When Campbell began production on "The Infamous Future," which at that time didn’t have a working title, he had no intentions of going into any high schools at all. He says that he and Butterworth were filming raw footage for a more general piece on “the issues in education” at the college level. After nearly six months (and 600 hours) of filming at NYU, Fordham and UMass, Campbell was told, emphatically, that he really needed to meet Banks.
“So, I walked into his office not really knowing what to expect and he said to me ‘I have the greatest story that’s never been told.’ Then he took me, personally, to all six Eagle Academy schools one by one,” Campbell recalls. “That’s when I said to my director that maybe we should start over. He agreed.”
And start over they did. The transition from pristine, well-funded college campuses to the vibrant, but worn, halls of the Eagle Academy schools was a seamless one. Campbell and his team were able to connect with then-senior Joshua Perez, the only child of a single mother who herself did not graduate from high school. His situation mirrors that of many of the young men who attend the Academy.
“The school is not replacing the families of these young men,” says Campbell, "the school is supporting the families. These kids go to school six days a week, and on the weekend they have mentorship days where someone could be giving a tutorial on how to tie a tie, there could be someone at the school giving haircuts…these students always have a place to go.”

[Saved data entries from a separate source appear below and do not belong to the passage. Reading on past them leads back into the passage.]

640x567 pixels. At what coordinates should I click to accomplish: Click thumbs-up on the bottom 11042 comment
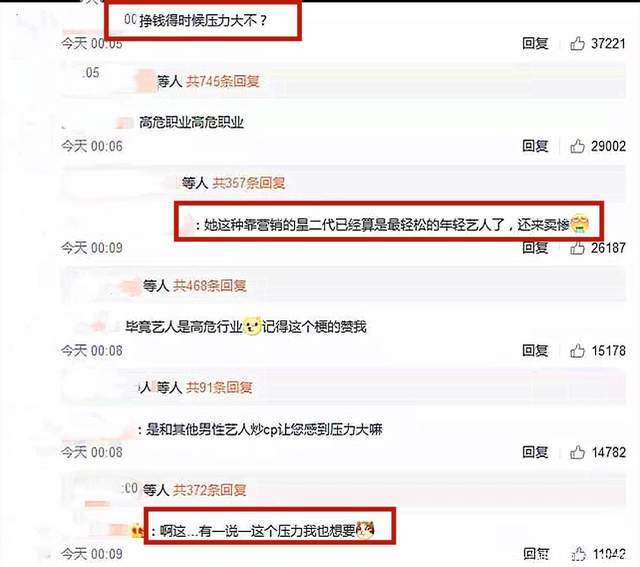tap(578, 554)
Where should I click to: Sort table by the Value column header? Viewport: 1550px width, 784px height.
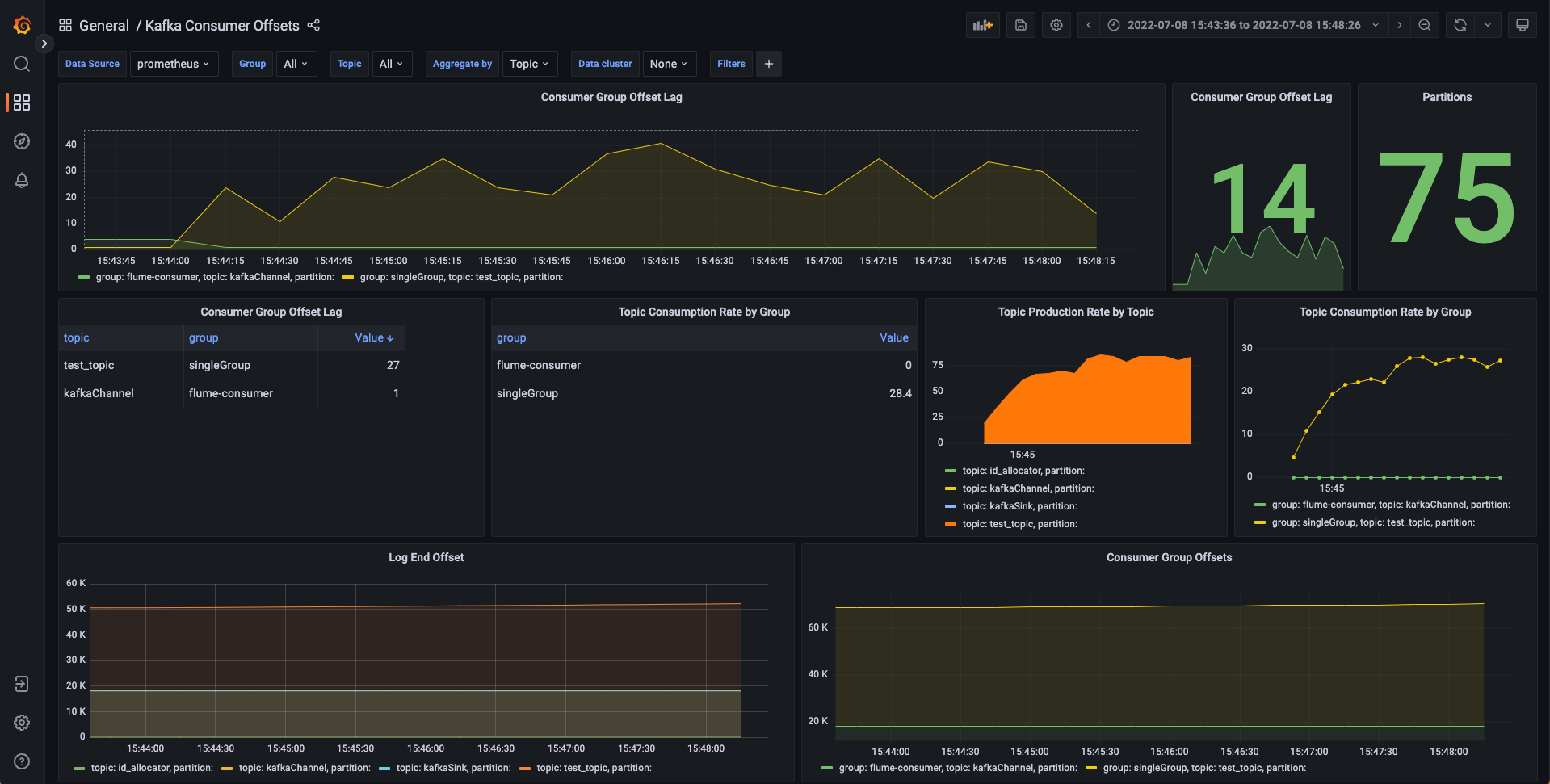tap(373, 337)

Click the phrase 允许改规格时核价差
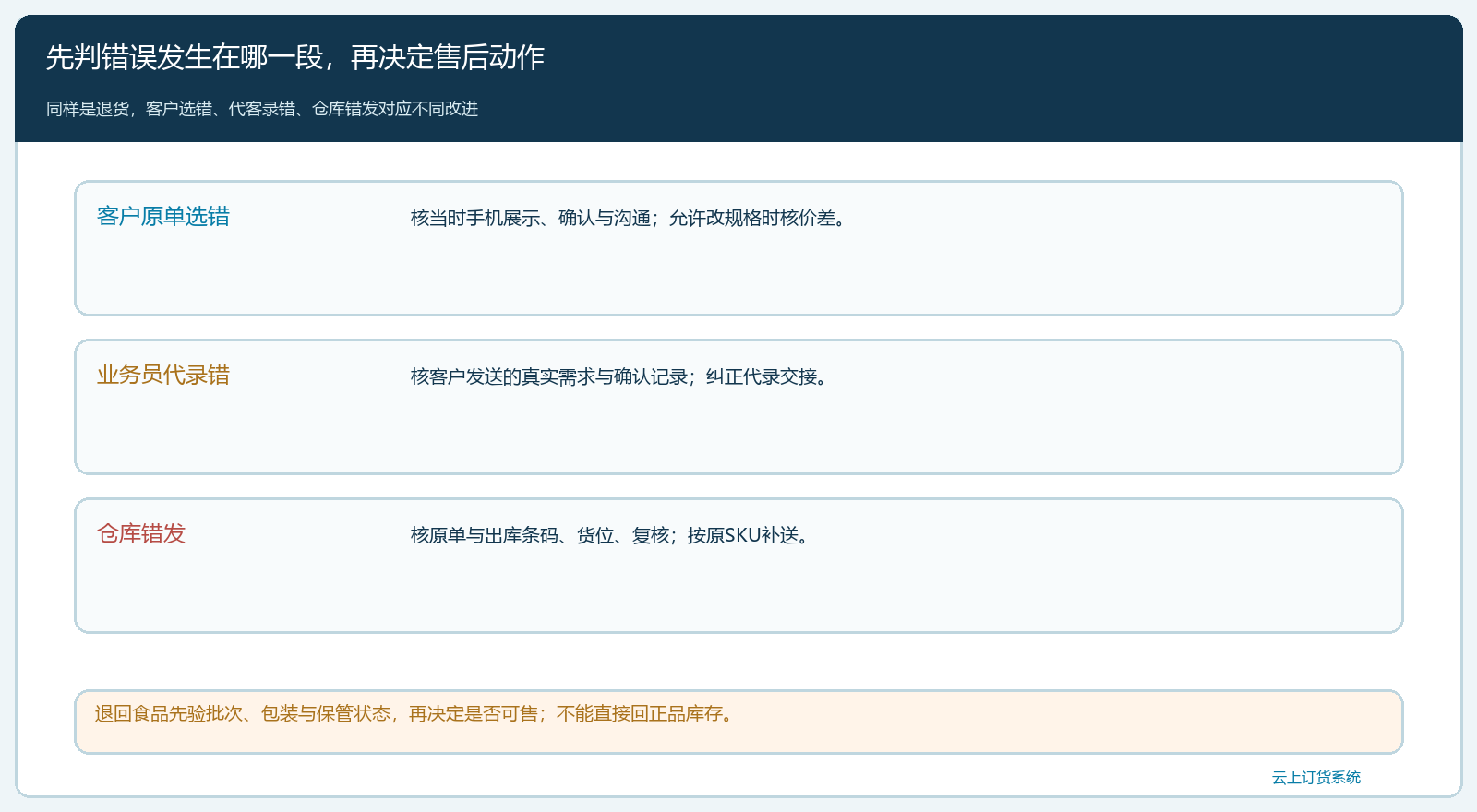(x=752, y=218)
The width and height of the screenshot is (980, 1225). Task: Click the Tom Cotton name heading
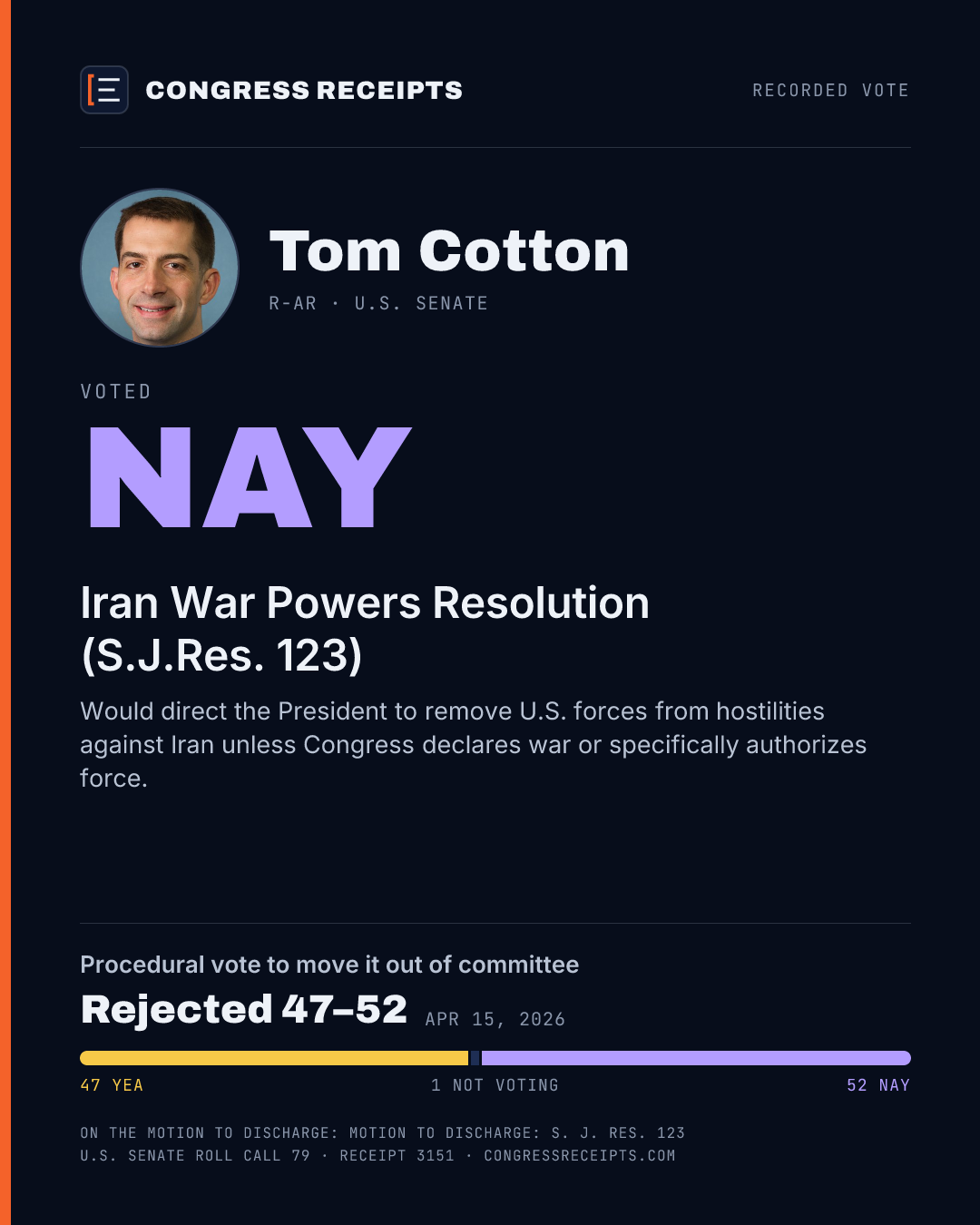[x=449, y=250]
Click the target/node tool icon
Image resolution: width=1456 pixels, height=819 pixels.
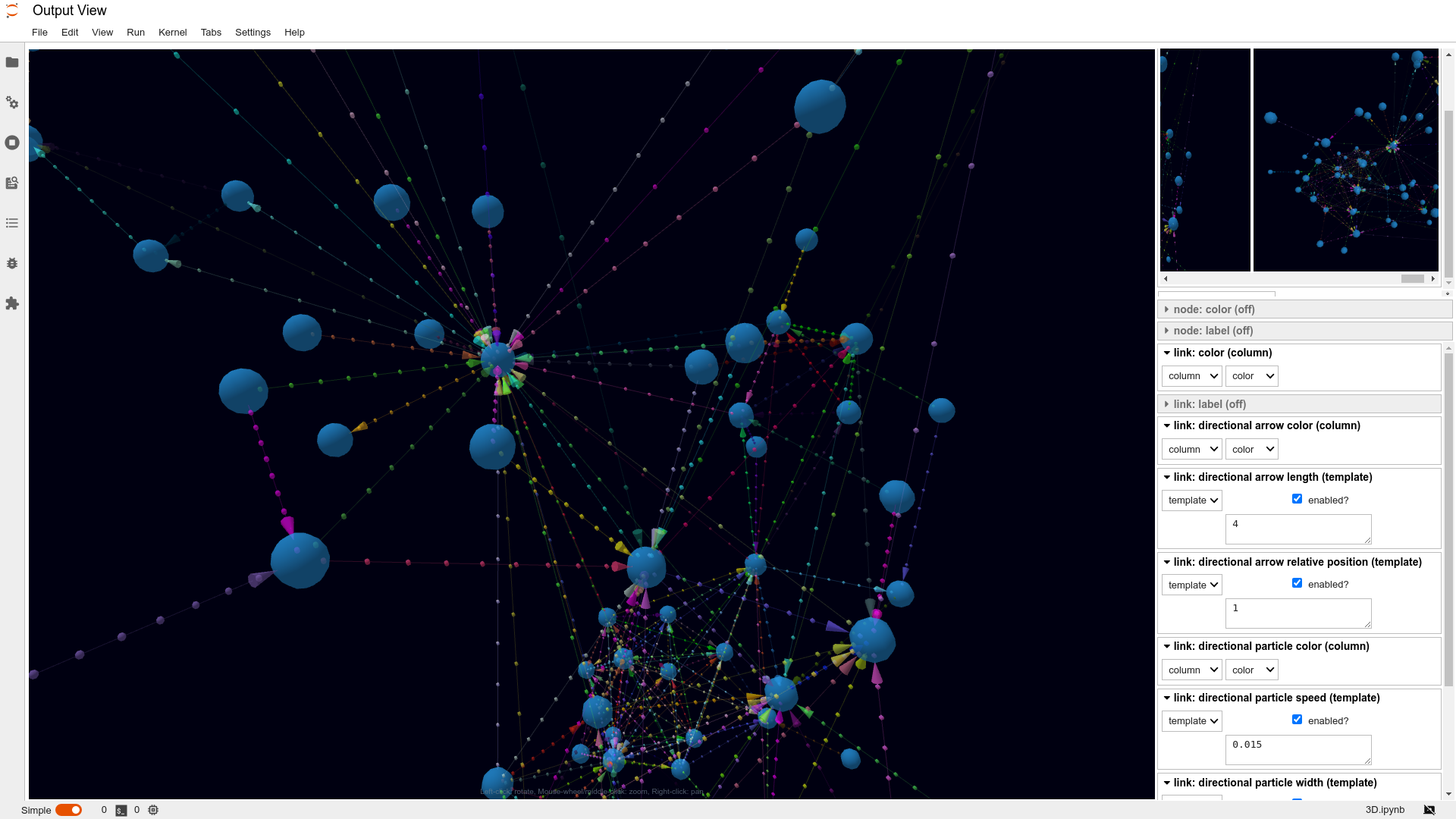13,142
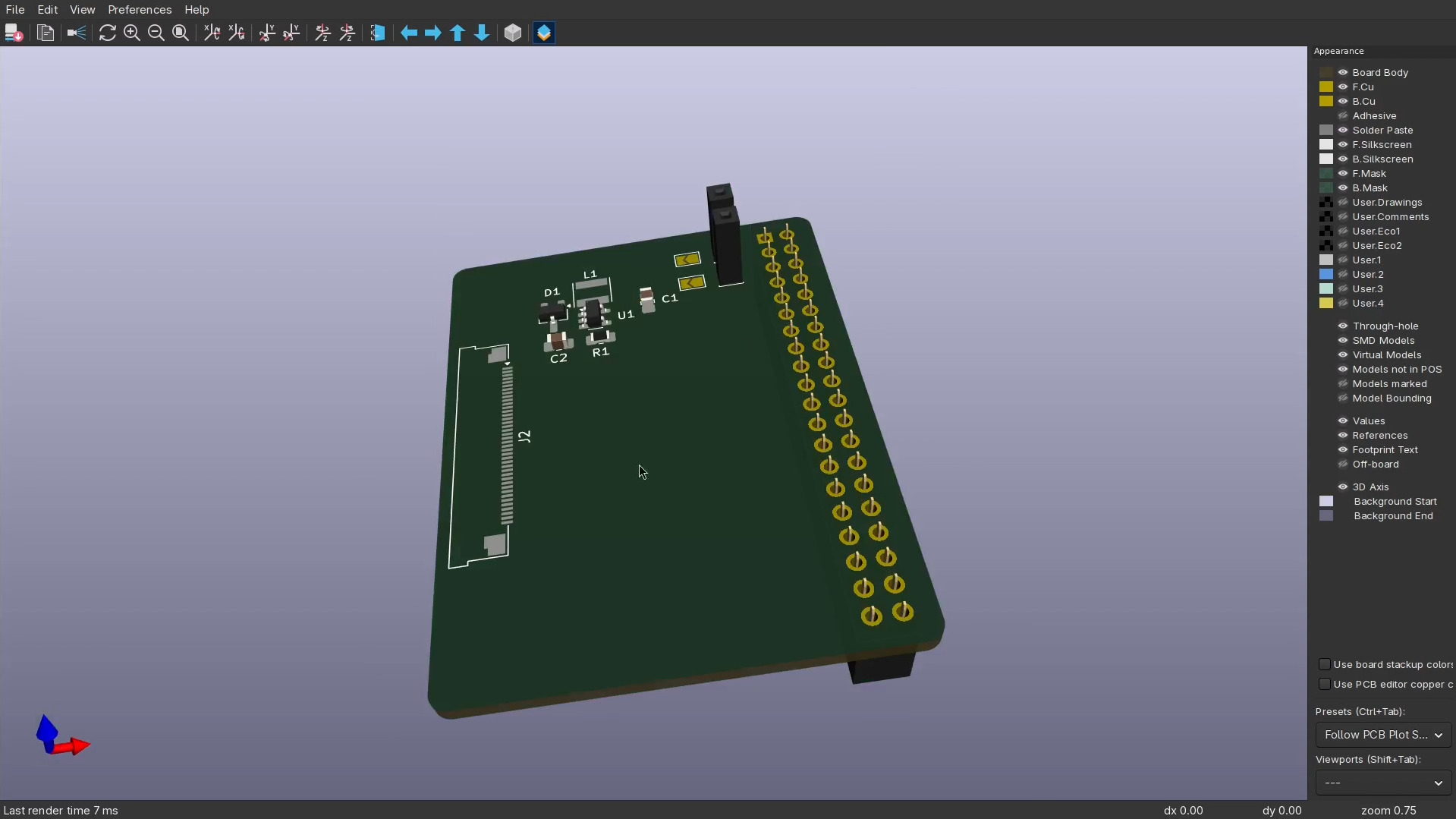
Task: Expand the Viewports dropdown
Action: tap(1382, 783)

Perez — now in his second year at Nazareth College — is the bright hook on which the story hangs. Unlike the myriad op-ed pieces on the preschool-to-prison pipeline and the media onslaught about the unsolvable problem of gang violence in this country, Perez’s story and the story of Eagle Academy is filled with hard-earned hope. And other schools want in on what Eagle’s got. Campbell said that he gets calls from different community organizations wanting to learn more about the Eagle model, and to emulate it in their own schools. In fact, during filming, Eagle Academy was already working with other public schools in New York, trying to bring the model to classrooms (boys and girls) across the five boroughs.
“They’ve seen what’s possible, and they want that for their own communities,” says Campbell.